A COP30, realizada em Belém (PA), encerrou os trabalhos com consenso sobre 29 itens da agenda climática e a apresentação de 120 planos de aceleração. As propostas reúnem iniciativas voluntárias de 190 países para apoiar a implementação das decisões oficiais negociadas pelas Partes.

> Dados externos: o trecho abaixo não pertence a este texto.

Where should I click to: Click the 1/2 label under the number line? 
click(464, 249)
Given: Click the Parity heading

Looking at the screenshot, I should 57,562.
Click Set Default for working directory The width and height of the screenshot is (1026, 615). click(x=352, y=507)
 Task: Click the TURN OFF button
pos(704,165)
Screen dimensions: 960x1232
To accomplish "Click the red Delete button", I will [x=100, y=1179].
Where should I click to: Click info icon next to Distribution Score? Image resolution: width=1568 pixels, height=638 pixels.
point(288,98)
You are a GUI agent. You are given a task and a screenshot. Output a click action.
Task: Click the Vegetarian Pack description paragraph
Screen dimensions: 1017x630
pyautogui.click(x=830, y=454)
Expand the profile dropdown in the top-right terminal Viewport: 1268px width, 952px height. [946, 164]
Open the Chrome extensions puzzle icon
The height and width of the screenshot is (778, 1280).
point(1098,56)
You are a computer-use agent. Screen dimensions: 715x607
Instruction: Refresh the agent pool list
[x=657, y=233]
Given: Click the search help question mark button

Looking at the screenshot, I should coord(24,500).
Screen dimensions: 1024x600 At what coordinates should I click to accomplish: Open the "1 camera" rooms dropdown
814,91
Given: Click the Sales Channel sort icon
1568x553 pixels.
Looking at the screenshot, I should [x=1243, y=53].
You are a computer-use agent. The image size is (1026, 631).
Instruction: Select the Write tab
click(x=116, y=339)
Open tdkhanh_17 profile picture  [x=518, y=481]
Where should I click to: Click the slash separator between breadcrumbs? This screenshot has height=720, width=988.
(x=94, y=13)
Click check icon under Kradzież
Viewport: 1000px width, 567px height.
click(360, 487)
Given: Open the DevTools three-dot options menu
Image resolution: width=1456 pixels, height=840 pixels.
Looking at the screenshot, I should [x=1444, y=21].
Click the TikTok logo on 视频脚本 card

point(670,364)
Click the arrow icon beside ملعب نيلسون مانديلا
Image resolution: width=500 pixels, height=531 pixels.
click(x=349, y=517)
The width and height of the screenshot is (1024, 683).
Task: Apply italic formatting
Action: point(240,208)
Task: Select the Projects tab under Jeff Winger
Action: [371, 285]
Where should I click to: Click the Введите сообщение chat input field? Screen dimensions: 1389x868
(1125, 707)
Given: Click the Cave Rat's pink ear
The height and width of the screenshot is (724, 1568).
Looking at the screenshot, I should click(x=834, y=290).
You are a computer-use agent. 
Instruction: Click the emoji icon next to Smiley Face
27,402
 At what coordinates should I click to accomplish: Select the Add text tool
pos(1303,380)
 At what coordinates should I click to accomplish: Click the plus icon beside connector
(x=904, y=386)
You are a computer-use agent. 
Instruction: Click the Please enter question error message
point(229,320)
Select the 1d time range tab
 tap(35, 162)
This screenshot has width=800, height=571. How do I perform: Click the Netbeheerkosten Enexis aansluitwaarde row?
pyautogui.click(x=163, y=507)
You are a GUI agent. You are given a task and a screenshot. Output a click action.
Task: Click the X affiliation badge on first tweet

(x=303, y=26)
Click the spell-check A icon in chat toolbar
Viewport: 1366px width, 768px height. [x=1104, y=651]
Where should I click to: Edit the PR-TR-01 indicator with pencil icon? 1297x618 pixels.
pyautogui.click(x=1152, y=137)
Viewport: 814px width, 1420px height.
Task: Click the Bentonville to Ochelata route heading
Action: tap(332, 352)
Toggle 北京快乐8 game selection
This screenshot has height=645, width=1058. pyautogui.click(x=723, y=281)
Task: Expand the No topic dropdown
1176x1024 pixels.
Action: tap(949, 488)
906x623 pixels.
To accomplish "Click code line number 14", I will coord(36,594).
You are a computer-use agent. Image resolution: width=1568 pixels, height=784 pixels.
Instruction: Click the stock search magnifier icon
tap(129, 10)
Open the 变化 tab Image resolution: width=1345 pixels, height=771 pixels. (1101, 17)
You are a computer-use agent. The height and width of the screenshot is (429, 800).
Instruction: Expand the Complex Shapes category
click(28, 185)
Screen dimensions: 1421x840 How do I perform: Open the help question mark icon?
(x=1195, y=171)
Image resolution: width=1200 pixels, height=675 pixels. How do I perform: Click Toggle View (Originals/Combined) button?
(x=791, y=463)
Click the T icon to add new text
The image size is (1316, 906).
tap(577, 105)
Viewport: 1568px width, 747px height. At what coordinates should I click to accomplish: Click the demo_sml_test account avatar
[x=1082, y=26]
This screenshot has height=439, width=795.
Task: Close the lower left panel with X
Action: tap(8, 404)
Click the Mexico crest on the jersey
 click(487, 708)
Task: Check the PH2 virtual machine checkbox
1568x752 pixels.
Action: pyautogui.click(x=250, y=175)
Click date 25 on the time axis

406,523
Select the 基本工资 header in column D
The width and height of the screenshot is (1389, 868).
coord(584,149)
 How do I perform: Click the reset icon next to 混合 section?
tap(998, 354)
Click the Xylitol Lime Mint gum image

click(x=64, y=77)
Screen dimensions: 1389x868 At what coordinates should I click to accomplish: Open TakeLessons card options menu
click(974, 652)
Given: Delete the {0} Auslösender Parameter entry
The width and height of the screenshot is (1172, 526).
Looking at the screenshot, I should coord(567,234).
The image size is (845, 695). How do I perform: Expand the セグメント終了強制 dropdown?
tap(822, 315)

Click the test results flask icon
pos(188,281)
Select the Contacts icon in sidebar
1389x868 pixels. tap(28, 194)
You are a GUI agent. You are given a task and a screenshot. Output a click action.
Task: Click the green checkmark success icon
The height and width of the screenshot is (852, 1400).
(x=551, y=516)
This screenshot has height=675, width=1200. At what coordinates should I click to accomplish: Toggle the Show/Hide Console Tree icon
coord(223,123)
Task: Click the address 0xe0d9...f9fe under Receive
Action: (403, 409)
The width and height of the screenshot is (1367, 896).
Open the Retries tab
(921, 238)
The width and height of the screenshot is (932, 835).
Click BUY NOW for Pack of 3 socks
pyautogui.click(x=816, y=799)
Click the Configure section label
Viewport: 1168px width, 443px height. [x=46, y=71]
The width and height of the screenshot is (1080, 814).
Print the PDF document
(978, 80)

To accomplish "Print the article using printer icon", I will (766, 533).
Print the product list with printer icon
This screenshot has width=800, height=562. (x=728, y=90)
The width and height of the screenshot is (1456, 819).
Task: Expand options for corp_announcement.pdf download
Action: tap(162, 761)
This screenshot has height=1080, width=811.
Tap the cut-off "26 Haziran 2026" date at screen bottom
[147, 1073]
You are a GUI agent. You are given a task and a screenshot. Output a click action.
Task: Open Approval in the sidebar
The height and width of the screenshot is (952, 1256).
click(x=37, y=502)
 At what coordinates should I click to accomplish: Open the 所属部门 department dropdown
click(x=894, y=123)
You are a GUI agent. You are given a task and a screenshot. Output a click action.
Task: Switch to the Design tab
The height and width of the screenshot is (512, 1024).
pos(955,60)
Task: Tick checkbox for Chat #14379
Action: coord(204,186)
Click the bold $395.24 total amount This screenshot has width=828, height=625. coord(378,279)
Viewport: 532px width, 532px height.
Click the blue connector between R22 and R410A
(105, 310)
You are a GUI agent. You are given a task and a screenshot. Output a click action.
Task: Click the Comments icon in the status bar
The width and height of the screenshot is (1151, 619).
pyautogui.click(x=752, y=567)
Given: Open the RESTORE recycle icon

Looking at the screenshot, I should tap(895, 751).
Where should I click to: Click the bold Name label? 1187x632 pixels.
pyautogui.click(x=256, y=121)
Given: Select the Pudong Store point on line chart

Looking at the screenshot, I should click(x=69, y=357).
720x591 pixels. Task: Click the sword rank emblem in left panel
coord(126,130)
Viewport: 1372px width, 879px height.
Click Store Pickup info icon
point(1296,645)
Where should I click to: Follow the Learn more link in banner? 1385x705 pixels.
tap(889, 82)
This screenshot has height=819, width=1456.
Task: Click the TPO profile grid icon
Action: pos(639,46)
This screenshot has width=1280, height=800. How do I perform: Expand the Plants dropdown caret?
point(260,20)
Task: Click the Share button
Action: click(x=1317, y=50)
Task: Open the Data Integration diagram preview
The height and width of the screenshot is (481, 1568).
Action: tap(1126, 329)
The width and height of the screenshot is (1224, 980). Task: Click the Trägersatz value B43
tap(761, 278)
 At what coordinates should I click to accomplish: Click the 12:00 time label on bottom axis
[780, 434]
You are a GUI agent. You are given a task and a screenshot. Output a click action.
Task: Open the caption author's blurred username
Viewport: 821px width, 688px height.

Segundo a coordenação da Agenda de Ação da conferência, o material consolida esforços paralelos às negociações formais, envolvendo governos subnacionais e setor privado.

Estrutura dos planos

A coordenadora-geral da Agenda de Ação da Presidência da COP30, Bruna Cerqueira, explica que este é o primeiro compilado global de iniciativas alinhadas às decisões de uma COP. O documento organiza contribuições em seis eixos: energia, indústria e transporte; florestas, biodiversidade e oceanos; sistemas alimentares e agricultura; cidades, infraestrutura e água; desenvolvimento humano e social; além do eixo transversal de financiamento, tecnologia e capacitação.

A proposta, segundo ela, foi reunir ações voluntárias para acelerar o que já está pactuado entre os países. A organização das iniciativas em um “banco de ideias” busca facilitar a execução e ampliar o engajamento.

Exemplos e avanços

Durante a conferência, alguns resultados foram observados. Um deles foi o avanço da iniciativa global para proteção de terras, vinculada ao compromisso internacional para florestas e posse da terra. O plano já existia, mas ganhou novas adesões e recursos financeiros.

De acordo com Cerqueira, foram antecipados US$ 1,7 bilhão, com definição de uma nova meta que pode alcançar US$ 2 bilhões. Ela destaca que países também assumiram compromissos de aprimorar a gestão de terras. O Brasil anunciou áreas demarcadas durante o encontro, dentro dessa agenda.

Diagnóstico e próximos passos

Cada iniciativa recebeu avaliação com base em 12 “alavancas” de implementação, que vão de questões regulatórias à aceitação pública. O objetivo foi identificar gargalos e orientar ações para execução mais rápida.

O trabalho utilizou como referência o Balanço Global do Acordo de Paris, mecanismo que mede a evolução das metas climáticas em ciclos de cinco anos.

Para Cerqueira, a classificação por eixos aproxima o debate do cotidiano. Ela afirma que termos como energia ou transporte são mais compreensíveis do que referências técnicas do GST.

Com os 120 planos definidos, o desafio agora é manter o avanço nas próximas conferências. Segundo a coordenadora, Turquia e Austrália, que assumirão a presidência, sinalizaram interesse em dar continuidade à estrutura construída em Belém.